President Reagan is right in wanting to do something about the US crime problem. Unfortunately, the new anticrime package introduced by the administration this week creates more problems than it would solve. It has all the earmarks of a political document more than a serious legislative effort and, as now drafted, should be rejected by Congress.

The administration plan would do three things:

* Basically abolish the insanity defense.

* Water down the exclusionary rule that keeps tainted evidence out of federal courts.

* Limit the use of habeas corpus petitions by defendants seeking to have appeals shifted from state courts to federal courts.
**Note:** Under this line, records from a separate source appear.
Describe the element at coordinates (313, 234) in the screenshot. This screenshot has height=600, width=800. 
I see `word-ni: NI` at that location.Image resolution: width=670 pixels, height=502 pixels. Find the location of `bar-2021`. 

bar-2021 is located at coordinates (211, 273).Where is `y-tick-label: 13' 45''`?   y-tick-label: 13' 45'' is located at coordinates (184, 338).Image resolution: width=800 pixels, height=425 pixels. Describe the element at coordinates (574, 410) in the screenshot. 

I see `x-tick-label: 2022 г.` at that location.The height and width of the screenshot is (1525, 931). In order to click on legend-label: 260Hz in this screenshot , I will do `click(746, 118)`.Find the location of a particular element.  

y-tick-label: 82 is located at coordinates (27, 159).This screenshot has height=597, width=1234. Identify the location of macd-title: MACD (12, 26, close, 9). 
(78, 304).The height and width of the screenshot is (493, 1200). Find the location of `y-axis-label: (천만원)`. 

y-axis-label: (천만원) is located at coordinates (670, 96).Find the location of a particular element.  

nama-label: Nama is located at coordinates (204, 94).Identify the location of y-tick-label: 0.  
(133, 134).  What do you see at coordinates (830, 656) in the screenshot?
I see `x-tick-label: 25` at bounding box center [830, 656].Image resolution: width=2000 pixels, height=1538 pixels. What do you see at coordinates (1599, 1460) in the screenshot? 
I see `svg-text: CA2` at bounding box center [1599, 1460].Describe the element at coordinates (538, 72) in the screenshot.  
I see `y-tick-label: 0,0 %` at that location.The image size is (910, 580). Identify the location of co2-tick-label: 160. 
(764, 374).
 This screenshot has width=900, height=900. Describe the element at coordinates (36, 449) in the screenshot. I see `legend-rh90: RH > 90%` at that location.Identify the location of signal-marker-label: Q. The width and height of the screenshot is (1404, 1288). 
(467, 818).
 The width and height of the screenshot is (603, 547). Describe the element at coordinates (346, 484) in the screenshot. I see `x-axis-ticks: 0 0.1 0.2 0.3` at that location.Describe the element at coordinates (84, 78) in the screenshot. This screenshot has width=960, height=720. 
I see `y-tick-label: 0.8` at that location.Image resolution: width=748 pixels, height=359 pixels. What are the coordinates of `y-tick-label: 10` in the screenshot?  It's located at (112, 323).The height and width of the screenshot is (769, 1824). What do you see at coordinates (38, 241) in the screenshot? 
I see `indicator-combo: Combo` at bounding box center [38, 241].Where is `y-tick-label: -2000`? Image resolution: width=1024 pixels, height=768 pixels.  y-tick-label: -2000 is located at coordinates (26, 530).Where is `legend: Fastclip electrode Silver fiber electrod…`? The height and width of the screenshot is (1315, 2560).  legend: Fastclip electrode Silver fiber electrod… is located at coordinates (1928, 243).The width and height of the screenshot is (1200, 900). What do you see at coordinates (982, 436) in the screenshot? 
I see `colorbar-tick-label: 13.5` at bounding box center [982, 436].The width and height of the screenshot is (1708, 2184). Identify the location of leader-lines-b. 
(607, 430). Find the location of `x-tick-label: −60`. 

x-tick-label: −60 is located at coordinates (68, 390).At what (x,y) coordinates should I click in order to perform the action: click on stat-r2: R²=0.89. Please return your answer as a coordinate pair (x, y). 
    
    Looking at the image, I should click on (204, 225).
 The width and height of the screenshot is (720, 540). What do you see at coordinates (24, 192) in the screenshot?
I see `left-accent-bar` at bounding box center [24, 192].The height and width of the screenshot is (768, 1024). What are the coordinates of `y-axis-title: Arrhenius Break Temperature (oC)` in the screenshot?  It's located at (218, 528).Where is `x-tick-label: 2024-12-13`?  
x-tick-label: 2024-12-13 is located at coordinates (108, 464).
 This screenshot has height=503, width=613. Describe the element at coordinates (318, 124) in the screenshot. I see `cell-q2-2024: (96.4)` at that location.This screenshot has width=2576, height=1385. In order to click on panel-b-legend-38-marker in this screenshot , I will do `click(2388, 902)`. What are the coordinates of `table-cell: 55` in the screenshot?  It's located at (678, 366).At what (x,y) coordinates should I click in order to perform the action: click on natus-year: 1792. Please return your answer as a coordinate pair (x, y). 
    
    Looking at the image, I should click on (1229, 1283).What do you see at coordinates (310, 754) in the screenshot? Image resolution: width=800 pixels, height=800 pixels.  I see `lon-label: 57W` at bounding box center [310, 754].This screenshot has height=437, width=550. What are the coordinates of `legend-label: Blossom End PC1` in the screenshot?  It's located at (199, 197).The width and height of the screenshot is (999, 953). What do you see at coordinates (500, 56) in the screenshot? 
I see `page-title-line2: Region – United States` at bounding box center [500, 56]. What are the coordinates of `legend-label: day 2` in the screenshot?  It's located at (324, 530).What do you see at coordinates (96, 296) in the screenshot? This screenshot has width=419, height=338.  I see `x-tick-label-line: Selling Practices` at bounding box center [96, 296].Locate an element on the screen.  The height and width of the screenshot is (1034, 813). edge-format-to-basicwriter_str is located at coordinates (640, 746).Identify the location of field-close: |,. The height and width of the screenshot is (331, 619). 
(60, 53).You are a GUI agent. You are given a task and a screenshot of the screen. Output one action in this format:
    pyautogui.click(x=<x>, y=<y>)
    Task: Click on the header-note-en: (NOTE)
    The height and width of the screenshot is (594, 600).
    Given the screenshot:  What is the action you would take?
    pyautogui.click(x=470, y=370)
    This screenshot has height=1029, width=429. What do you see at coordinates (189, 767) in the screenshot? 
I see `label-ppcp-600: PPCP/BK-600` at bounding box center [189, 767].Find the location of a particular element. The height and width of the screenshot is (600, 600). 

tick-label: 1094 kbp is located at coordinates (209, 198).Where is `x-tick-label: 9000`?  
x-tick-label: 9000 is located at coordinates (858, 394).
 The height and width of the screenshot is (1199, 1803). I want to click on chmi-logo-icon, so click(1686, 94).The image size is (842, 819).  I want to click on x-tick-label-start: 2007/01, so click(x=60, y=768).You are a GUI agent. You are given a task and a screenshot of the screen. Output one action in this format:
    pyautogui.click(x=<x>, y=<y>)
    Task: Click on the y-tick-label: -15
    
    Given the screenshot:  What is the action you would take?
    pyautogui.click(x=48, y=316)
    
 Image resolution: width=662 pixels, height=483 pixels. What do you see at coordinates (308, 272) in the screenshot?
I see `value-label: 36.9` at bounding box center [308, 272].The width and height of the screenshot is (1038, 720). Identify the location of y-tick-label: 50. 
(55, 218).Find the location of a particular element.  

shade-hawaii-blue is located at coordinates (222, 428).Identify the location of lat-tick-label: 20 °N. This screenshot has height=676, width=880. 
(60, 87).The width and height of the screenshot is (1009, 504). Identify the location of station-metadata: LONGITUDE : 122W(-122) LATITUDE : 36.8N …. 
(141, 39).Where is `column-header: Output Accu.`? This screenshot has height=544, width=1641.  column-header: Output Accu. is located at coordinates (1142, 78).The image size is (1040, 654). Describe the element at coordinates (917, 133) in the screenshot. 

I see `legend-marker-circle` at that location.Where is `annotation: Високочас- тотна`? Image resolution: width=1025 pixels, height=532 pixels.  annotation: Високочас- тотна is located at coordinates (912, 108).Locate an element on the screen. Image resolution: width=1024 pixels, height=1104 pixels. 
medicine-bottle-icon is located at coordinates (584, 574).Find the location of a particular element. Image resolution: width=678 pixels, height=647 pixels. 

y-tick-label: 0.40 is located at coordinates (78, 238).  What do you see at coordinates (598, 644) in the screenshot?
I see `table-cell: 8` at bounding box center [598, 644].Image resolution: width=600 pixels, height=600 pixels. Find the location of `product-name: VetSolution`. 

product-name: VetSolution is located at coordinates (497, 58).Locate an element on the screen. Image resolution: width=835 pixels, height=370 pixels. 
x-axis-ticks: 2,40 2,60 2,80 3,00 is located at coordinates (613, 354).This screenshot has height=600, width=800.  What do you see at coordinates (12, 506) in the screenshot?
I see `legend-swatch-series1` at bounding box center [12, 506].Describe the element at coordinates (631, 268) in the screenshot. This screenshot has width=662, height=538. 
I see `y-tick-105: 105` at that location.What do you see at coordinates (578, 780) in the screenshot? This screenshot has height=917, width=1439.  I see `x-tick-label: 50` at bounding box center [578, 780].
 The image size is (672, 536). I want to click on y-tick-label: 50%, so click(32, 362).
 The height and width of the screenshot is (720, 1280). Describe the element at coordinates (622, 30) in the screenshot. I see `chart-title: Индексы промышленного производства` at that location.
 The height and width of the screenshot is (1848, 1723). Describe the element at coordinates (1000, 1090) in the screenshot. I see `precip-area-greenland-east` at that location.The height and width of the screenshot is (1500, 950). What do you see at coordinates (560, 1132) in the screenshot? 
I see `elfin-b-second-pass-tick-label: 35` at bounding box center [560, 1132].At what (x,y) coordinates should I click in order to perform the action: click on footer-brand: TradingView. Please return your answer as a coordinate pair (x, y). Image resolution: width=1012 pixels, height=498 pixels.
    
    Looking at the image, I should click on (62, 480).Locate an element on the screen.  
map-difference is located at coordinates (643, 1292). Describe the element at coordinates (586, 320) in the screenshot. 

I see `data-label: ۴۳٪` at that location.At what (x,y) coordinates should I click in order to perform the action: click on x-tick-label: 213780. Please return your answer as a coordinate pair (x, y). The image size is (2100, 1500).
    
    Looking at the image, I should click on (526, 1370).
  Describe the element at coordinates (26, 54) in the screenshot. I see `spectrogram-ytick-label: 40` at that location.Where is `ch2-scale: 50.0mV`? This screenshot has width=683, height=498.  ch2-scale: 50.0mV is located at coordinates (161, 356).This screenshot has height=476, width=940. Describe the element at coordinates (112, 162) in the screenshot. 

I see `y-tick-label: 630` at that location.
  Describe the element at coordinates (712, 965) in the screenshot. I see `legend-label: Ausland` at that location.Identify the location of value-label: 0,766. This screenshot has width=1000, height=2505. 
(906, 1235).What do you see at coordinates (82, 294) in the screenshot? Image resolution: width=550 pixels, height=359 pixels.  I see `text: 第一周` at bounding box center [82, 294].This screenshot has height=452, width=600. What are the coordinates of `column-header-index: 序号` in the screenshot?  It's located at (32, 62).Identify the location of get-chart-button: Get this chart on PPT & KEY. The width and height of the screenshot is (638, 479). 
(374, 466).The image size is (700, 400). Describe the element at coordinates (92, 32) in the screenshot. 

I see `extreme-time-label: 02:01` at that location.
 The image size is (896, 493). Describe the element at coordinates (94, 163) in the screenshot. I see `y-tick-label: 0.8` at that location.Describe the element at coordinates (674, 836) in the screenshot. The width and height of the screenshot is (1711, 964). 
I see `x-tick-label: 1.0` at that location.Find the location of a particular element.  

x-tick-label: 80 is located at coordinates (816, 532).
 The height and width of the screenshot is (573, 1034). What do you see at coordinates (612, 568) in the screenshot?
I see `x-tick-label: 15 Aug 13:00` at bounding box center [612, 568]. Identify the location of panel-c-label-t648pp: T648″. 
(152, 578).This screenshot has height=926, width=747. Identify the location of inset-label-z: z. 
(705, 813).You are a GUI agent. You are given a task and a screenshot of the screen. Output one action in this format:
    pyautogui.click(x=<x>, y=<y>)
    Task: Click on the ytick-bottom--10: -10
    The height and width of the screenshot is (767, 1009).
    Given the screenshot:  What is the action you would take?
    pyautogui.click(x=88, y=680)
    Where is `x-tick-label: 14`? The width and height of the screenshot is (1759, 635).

In each case, the administration measure would do little to reduce crime yet would seriously undermine the legal rights of individuals. Take the insanity defense, which so many persons felt was abused in the Hinckley case. What is needed is not abolishing the defense, but rather reforming it, so that the burden of proof regarding insanity is shifted from the prosecution - which must now prove that a defendant is not insane - to the defendent, who would then have the requirement of proving insanity. A bill that would do just that has been introduced by Senator Strom Thurmond. Lawmakers should start with the approach in the Thurmond bill, not the administration's version.

So far as the exclusionary rule and habeas corpus provisions are concerned, these have served the broader purposes of justice. The exclusionary rule has not only eliminated use of dubious and illegal evidence, but, equally important, has prodded American police departments into modernizing their investigative methods. In the case of habeas corpus, it would be a retrograde step indeed to take away the process by which a defendant can seek to have a conviction overturned. Such a process may be untidy, but it protects those persons who may in fact be truly innocent (though convicted), or who may have been given excessively harsh sentences.

Also, a serious flaw in the administration plan is that it ignores the issue of handguns. Yet without resolving the handgun problem it is unlikely that any real dent can be made in bringing down the high crime rate in the US.